*WHAT YOU NEED TO DO:*
Exact reproduction is required for all entries.

(Dataset entries)
□ □ □ □ □

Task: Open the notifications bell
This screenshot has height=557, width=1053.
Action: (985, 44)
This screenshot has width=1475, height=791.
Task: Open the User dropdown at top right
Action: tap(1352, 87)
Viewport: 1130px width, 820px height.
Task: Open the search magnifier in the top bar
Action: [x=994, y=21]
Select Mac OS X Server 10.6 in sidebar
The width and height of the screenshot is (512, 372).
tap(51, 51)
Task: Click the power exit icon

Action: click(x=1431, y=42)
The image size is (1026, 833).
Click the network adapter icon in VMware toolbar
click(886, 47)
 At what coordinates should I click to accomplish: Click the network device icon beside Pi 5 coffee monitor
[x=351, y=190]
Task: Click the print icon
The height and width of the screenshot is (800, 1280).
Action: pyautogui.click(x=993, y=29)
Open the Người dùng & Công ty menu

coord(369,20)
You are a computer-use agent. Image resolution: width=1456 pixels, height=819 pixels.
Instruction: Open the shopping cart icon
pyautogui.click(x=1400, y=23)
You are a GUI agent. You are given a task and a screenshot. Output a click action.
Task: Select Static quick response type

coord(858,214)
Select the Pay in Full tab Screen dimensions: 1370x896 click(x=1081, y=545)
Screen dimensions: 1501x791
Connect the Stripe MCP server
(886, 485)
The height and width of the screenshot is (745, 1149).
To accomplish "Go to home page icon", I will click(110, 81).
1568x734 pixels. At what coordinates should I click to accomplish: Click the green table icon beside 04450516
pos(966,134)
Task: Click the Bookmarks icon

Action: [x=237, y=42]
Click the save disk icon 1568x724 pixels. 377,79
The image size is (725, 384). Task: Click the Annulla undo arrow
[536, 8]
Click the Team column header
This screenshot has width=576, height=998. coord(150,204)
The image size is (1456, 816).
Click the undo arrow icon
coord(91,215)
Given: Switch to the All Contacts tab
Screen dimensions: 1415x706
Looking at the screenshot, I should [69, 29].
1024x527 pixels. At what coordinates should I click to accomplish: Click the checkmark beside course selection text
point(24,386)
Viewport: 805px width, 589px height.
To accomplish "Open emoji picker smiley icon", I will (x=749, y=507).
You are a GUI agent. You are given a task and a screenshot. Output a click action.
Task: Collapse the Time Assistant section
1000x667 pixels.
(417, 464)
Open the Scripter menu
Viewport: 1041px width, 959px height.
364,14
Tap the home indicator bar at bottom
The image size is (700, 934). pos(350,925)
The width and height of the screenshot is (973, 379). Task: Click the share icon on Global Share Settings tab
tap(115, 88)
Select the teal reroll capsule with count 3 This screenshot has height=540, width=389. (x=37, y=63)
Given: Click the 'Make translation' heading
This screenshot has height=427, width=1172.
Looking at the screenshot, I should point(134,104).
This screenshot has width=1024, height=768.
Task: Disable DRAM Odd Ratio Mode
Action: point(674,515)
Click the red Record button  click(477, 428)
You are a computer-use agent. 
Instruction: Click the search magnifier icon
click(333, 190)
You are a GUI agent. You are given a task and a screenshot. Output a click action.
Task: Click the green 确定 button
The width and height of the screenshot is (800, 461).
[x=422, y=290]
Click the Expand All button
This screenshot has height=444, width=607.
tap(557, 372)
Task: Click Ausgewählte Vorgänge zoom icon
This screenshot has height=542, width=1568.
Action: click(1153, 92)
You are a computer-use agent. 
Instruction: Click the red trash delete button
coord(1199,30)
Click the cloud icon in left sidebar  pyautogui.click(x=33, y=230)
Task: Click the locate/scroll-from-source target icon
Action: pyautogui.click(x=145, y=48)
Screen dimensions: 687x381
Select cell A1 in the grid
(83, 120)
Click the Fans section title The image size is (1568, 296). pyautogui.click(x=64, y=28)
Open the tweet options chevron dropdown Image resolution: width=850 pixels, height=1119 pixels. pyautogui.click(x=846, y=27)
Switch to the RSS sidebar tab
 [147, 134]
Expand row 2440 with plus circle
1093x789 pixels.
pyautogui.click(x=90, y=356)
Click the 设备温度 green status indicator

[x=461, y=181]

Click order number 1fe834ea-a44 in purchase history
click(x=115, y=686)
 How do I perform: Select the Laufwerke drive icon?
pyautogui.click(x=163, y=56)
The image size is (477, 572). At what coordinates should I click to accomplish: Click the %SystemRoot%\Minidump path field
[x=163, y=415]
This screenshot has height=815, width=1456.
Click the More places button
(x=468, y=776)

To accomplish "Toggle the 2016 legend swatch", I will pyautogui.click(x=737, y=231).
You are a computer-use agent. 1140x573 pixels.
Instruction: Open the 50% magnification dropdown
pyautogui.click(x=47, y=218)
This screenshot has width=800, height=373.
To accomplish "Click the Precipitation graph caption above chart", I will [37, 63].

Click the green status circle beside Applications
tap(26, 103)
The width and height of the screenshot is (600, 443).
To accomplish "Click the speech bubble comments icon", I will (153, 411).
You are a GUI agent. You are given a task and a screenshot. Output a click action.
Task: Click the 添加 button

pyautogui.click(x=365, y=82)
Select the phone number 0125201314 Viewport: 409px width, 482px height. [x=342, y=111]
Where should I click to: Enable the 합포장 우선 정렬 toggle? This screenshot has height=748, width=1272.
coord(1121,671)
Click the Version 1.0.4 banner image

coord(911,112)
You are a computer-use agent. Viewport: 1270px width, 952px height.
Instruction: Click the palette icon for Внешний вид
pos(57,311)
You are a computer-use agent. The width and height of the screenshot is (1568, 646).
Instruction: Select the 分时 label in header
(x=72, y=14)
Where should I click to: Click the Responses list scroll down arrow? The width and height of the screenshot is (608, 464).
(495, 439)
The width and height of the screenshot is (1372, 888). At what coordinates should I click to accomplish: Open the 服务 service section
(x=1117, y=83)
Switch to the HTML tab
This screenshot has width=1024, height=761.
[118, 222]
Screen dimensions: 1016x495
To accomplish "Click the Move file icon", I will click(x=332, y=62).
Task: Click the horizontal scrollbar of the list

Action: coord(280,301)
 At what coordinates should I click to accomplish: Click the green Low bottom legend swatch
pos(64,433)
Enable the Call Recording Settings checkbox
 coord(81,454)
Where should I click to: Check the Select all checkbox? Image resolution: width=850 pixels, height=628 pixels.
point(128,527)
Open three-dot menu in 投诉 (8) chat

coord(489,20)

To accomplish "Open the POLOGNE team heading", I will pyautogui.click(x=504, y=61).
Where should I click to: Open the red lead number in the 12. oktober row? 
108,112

□ □ □ □ □

*COMPLETED EXERCISE:*
Task: Open the notifications bell
This screenshot has height=557, width=1053.
Action: (985, 44)
This screenshot has width=1475, height=791.
Task: Open the User dropdown at top right
Action: tap(1352, 87)
Viewport: 1130px width, 820px height.
Task: Open the search magnifier in the top bar
Action: [x=994, y=21]
Select Mac OS X Server 10.6 in sidebar
The width and height of the screenshot is (512, 372).
tap(51, 51)
Task: Click the power exit icon

Action: click(x=1431, y=42)
The image size is (1026, 833).
Click the network adapter icon in VMware toolbar
click(886, 47)
 At what coordinates should I click to accomplish: Click the network device icon beside Pi 5 coffee monitor
[x=351, y=190]
Task: Click the print icon
The height and width of the screenshot is (800, 1280).
Action: pyautogui.click(x=993, y=29)
Open the Người dùng & Công ty menu

coord(369,20)
You are a computer-use agent. Image resolution: width=1456 pixels, height=819 pixels.
Instruction: Open the shopping cart icon
pyautogui.click(x=1400, y=23)
You are a GUI agent. You are given a task and a screenshot. Output a click action.
Task: Select Static quick response type

coord(858,214)
Select the Pay in Full tab Screen dimensions: 1370x896 click(x=1081, y=545)
Screen dimensions: 1501x791
Connect the Stripe MCP server
(886, 485)
The height and width of the screenshot is (745, 1149).
To accomplish "Go to home page icon", I will click(110, 81).
1568x734 pixels. At what coordinates should I click to accomplish: Click the green table icon beside 04450516
pos(966,134)
Task: Click the Bookmarks icon

Action: [x=237, y=42]
Click the save disk icon 1568x724 pixels. 377,79
The image size is (725, 384). Task: Click the Annulla undo arrow
[536, 8]
Click the Team column header
This screenshot has width=576, height=998. coord(150,204)
The image size is (1456, 816).
Click the undo arrow icon
coord(91,215)
Given: Switch to the All Contacts tab
Screen dimensions: 1415x706
Looking at the screenshot, I should [69, 29].
1024x527 pixels. At what coordinates should I click to accomplish: Click the checkmark beside course selection text
point(24,386)
Viewport: 805px width, 589px height.
To accomplish "Open emoji picker smiley icon", I will (x=749, y=507).
You are a GUI agent. You are given a task and a screenshot. Output a click action.
Task: Collapse the Time Assistant section
1000x667 pixels.
(417, 464)
Open the Scripter menu
Viewport: 1041px width, 959px height.
364,14
Tap the home indicator bar at bottom
The image size is (700, 934). pos(350,925)
The width and height of the screenshot is (973, 379). Task: Click the share icon on Global Share Settings tab
tap(115, 88)
Select the teal reroll capsule with count 3 This screenshot has height=540, width=389. (x=37, y=63)
Given: Click the 'Make translation' heading
This screenshot has height=427, width=1172.
Looking at the screenshot, I should point(134,104).
This screenshot has width=1024, height=768.
Task: Disable DRAM Odd Ratio Mode
Action: point(674,515)
Click the red Record button  click(477, 428)
You are a computer-use agent. 
Instruction: Click the search magnifier icon
click(333, 190)
You are a GUI agent. You are given a task and a screenshot. Output a click action.
Task: Click the green 确定 button
The width and height of the screenshot is (800, 461).
[x=422, y=290]
Click the Expand All button
This screenshot has height=444, width=607.
tap(557, 372)
Task: Click Ausgewählte Vorgänge zoom icon
This screenshot has height=542, width=1568.
Action: click(1153, 92)
You are a computer-use agent. 
Instruction: Click the red trash delete button
coord(1199,30)
Click the cloud icon in left sidebar  pyautogui.click(x=33, y=230)
Task: Click the locate/scroll-from-source target icon
Action: pyautogui.click(x=145, y=48)
Screen dimensions: 687x381
Select cell A1 in the grid
(83, 120)
Click the Fans section title The image size is (1568, 296). pyautogui.click(x=64, y=28)
Open the tweet options chevron dropdown Image resolution: width=850 pixels, height=1119 pixels. pyautogui.click(x=846, y=27)
Switch to the RSS sidebar tab
 [147, 134]
Expand row 2440 with plus circle
1093x789 pixels.
pyautogui.click(x=90, y=356)
Click the 设备温度 green status indicator

[x=461, y=181]

Click order number 1fe834ea-a44 in purchase history
click(x=115, y=686)
 How do I perform: Select the Laufwerke drive icon?
pyautogui.click(x=163, y=56)
The image size is (477, 572). At what coordinates should I click to accomplish: Click the %SystemRoot%\Minidump path field
[x=163, y=415]
This screenshot has height=815, width=1456.
Click the More places button
(x=468, y=776)

To accomplish "Toggle the 2016 legend swatch", I will pyautogui.click(x=737, y=231).
You are a computer-use agent. 1140x573 pixels.
Instruction: Open the 50% magnification dropdown
pyautogui.click(x=47, y=218)
This screenshot has width=800, height=373.
To accomplish "Click the Precipitation graph caption above chart", I will [37, 63].

Click the green status circle beside Applications
tap(26, 103)
The width and height of the screenshot is (600, 443).
To accomplish "Click the speech bubble comments icon", I will (153, 411).
You are a GUI agent. You are given a task and a screenshot. Output a click action.
Task: Click the 添加 button

pyautogui.click(x=365, y=82)
Select the phone number 0125201314 Viewport: 409px width, 482px height. [x=342, y=111]
Where should I click to: Enable the 합포장 우선 정렬 toggle? This screenshot has height=748, width=1272.
coord(1121,671)
Click the Version 1.0.4 banner image

coord(911,112)
You are a computer-use agent. Viewport: 1270px width, 952px height.
Instruction: Click the palette icon for Внешний вид
pos(57,311)
You are a computer-use agent. The width and height of the screenshot is (1568, 646).
Instruction: Select the 分时 label in header
(x=72, y=14)
Where should I click to: Click the Responses list scroll down arrow? The width and height of the screenshot is (608, 464).
(495, 439)
The width and height of the screenshot is (1372, 888). At what coordinates should I click to accomplish: Open the 服务 service section
(x=1117, y=83)
Switch to the HTML tab
This screenshot has width=1024, height=761.
[118, 222]
Screen dimensions: 1016x495
To accomplish "Click the Move file icon", I will click(x=332, y=62).
Task: Click the horizontal scrollbar of the list

Action: coord(280,301)
 At what coordinates should I click to accomplish: Click the green Low bottom legend swatch
pos(64,433)
Enable the Call Recording Settings checkbox
 coord(81,454)
Where should I click to: Check the Select all checkbox? Image resolution: width=850 pixels, height=628 pixels.
point(128,527)
Open three-dot menu in 投诉 (8) chat

coord(489,20)

To accomplish "Open the POLOGNE team heading", I will pyautogui.click(x=504, y=61).
Where should I click to: Open the red lead number in the 12. oktober row? 
108,112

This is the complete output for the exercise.